To date 170 of these buildings have been assessed by engineers as requiring no strengthening work at all, being at 67% or higher of New Build Standard.
To date it has also been necessary to issue 90 day notices [for safety reasons] to tenants in 100 buildings. We have a dedicated Tenant Liaison Team to work with these tenants oneon- one through the relocation process. Housing New Zealand rehouses these tenants in other state rental properties and also pays reasonable relocation and reconnection costs.
Actual numbers of Housing New Zealand staff affected by these office relocations:
• Invercargill (3 staff)
• Greymouth (1)
• Kaitaia (2)
• Te Kuiti (1)
• Nelson (6)
Total = 13 staff
Housing New Zealand provides safe and affordable homes for people in greatest need. As New Zealand’s largest landlord, we own or lease about 69,000 properties, housing around 200,000 people.

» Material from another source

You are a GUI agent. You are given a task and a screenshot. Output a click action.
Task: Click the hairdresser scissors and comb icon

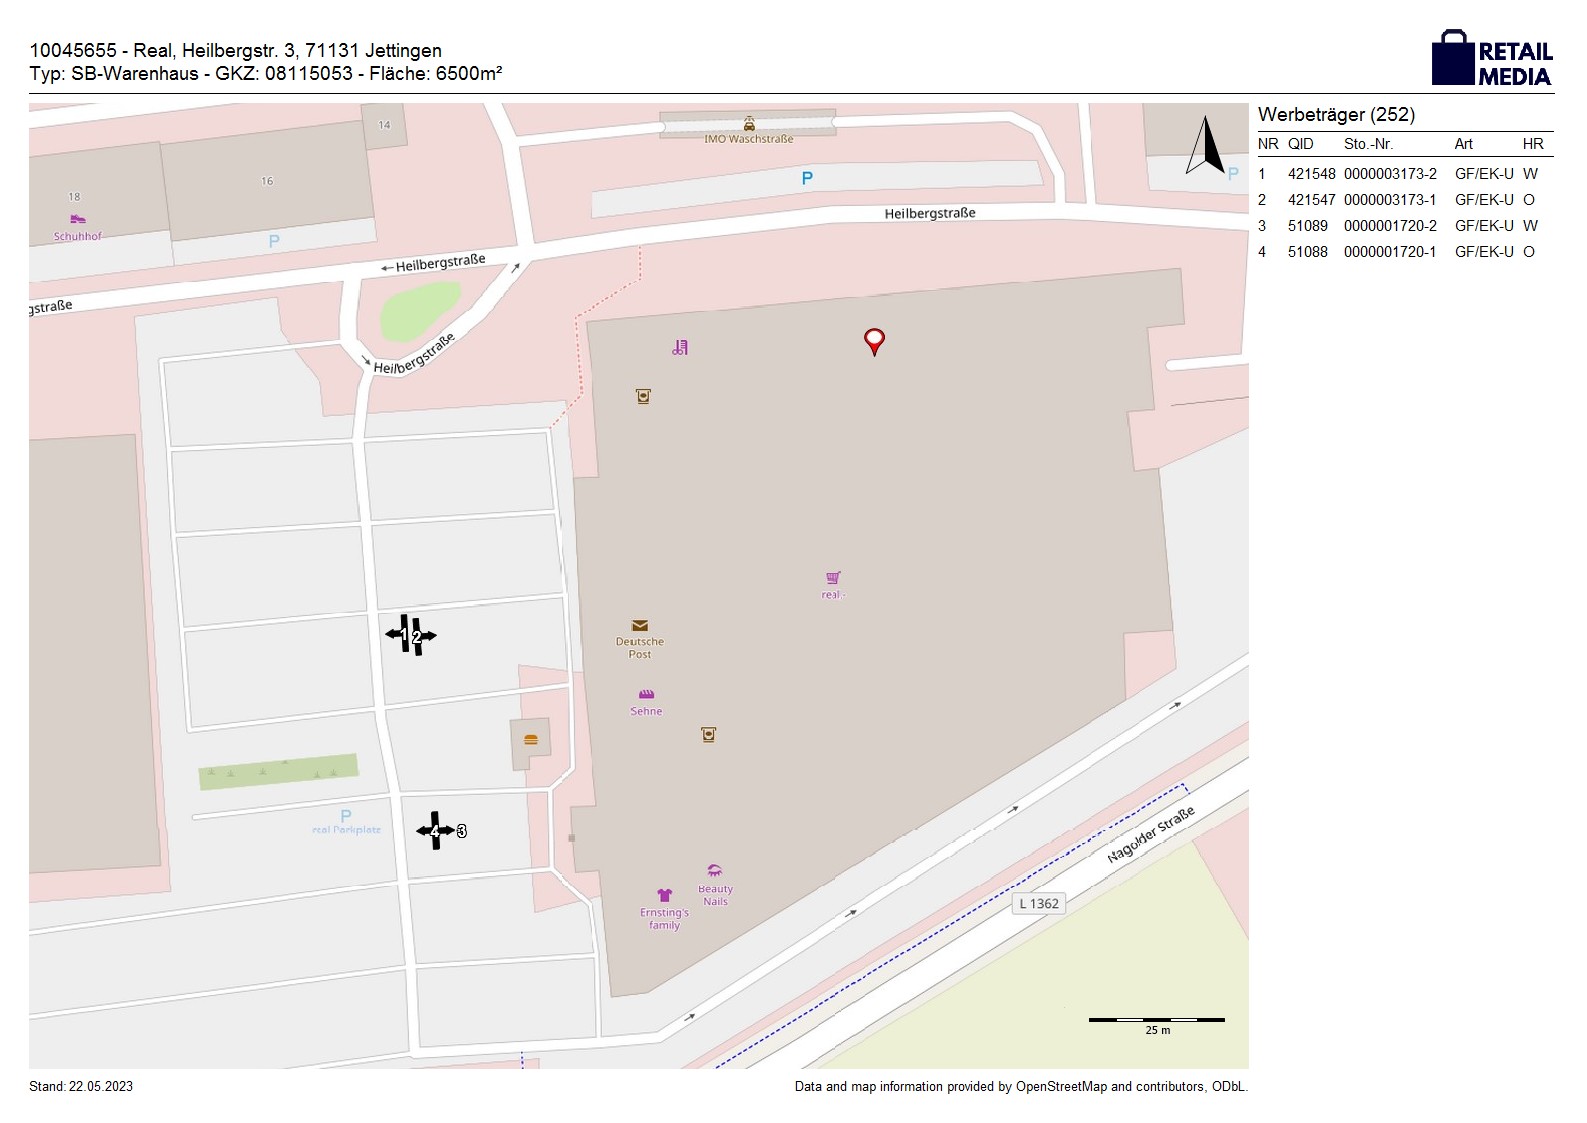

The needs of the our applicants and tenants change constantly, this means we need to understand, plan for and deliver changes to our housing stock to match – it is a big challenge.
We are committed to meeting this challenge by investing in new, warm, dry, improved state housing, homes that are the right size for our applicants today and in the future. We are redeveloping some areas where our houses are highly concentrated. National and international research has confirmed that mixed communities can lead to an overall improvement in life chances for all, including more vulnerable members such as our customers.
Our vision for the future is that state houses are part of healthy, sustainable, mixed communities including state, social and privately owned properties. Where possible, we incorporate affordable housing into redevelopment projects.
To achieve this we partner with businesses and iwi organisations as well as other government agencies and local authorities.